My robots.txt file, is it too silly example?

Discussion in 'robots.txt' started by papek, Jun 7, 2007.

  1. #1
    What sort of a traffic amount would I miss if I kept this robots.txt file on my site? Shame it won't show in stats right away so I am trying to figure out how many small crawlers would drop the website from their index. Before I was disabling only but the list was growing too long.

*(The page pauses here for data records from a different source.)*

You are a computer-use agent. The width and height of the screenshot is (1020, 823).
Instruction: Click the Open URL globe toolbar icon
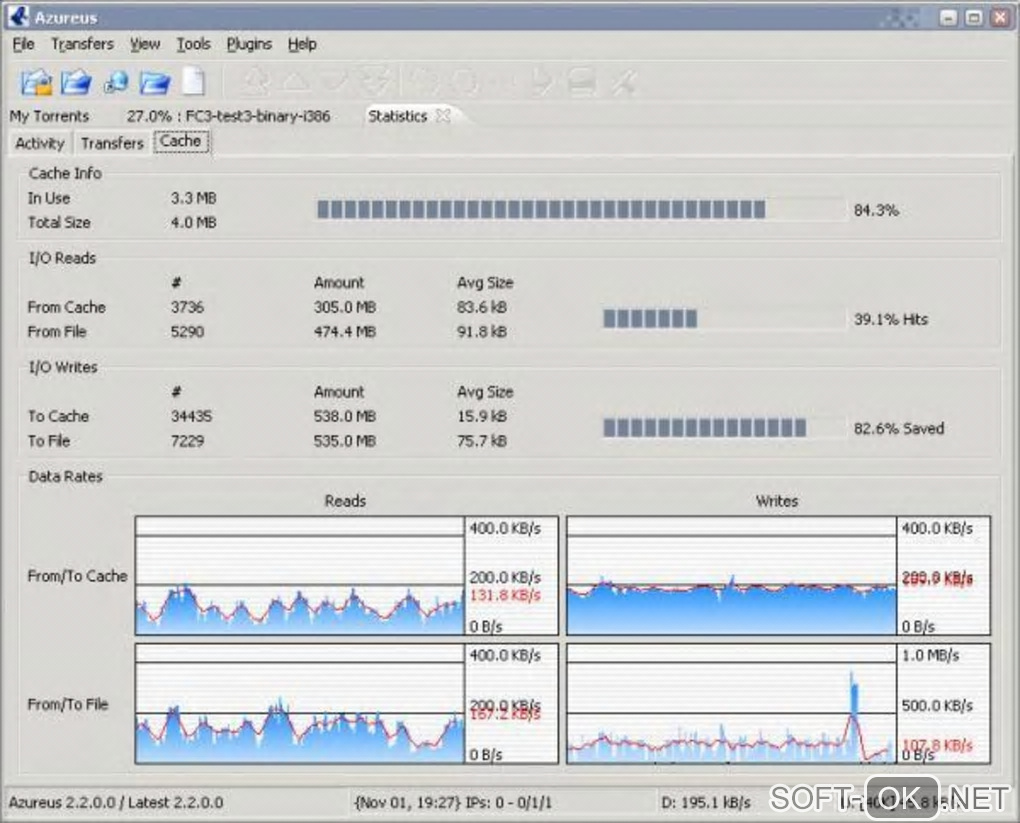point(116,82)
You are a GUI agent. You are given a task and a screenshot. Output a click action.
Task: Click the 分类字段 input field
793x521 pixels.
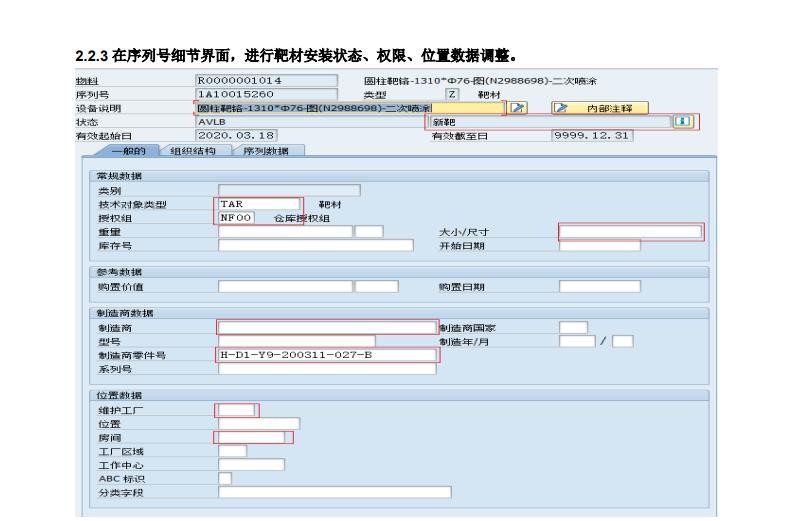[334, 492]
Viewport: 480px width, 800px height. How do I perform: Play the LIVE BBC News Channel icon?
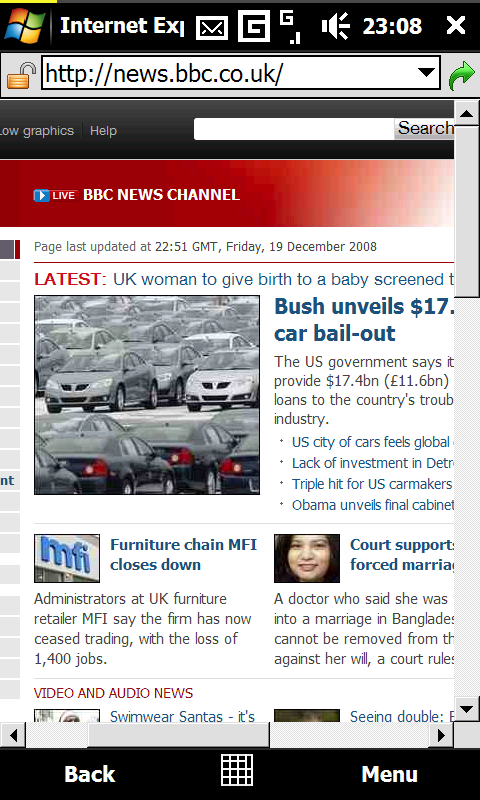point(55,195)
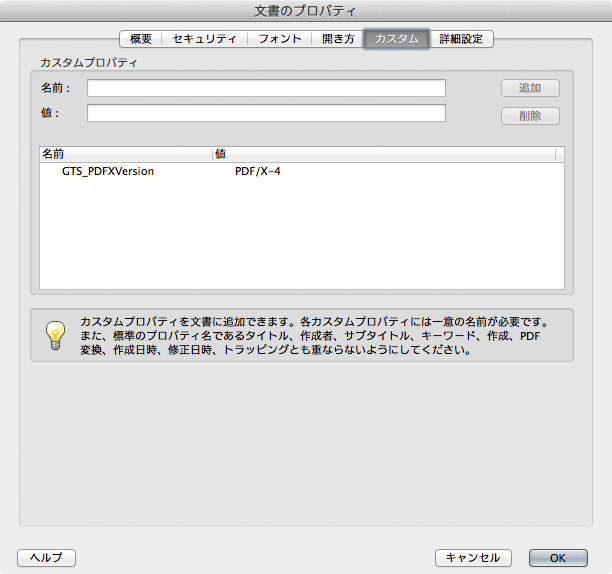Open the セキュリティ tab
This screenshot has width=612, height=574.
click(204, 39)
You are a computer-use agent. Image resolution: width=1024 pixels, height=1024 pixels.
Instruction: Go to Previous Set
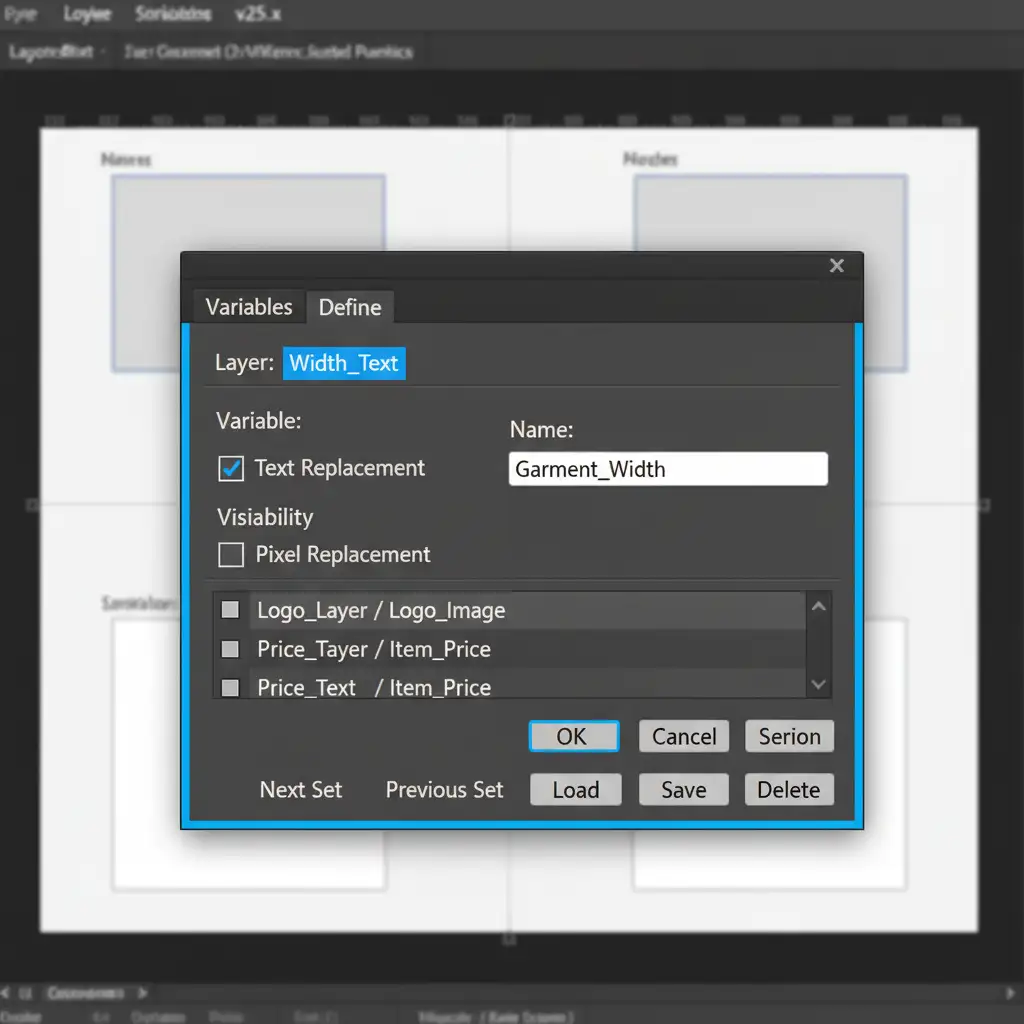coord(445,790)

    User-agent: Mediapartners-Google*
    Disallow:

    User-Agent: ArchitextSpider # Excite
    User-Agent: Ask Jeeves
    User-Agent: FAST-WebCrawler
    User-Agent: Freecrawl # euroseek.net
    User-Agent: Googlebot
    User-Agent: Googlebot-Mobile
    User-Agent: Googlebot-Image
    User-Agent: Adsbot-Google
    User-Agent: Gulliver # Northern Light
    User-Agent: ia_archiver
    User-Agent: InfoSeek
    User-Agent: Lycos
    User-Agent: msnbot
    User-Agent: Scooter
    User-Agent: Slurp
    Disallow:

    User-Agent: *
    Disallow: /
     
    papek, Jun 7, 2007 IP
  2. trichnosis

    trichnosis Prominent Member

    Messages:
    13,785
    Likes Received:
    333
    Best Answers:
    0
    Trophy Points:
    300
    #2
    you will not recieve traffic to your site, if you keep this file:D
     
    trichnosis, Jun 8, 2007 IP
  3. papek

    papek Peon

    Messages:
    92
    Likes Received:
    2
    Best Answers:
    0
    Trophy Points:
    0
    #3
    Thanks trichnosis I changed it back to what it was before. BUT I thought all the crawlers from the top were allowed, except the last "/" line as disallowed.
     
    papek, Jun 8, 2007 IP
  4. DavidK1

    DavidK1 Peon

    Messages:
    507
    Likes Received:
    16
    Best Answers:
    0
    Trophy Points:
    0
    #4
    but the line before that is saying ALL with *. So you are basically saying allow all those ones you have listed, but then disallow all.

    I assume you are trying to keep all other robots from visiting. Remember that only "good" robots will "listen" to a robots.txt, and you have those listed.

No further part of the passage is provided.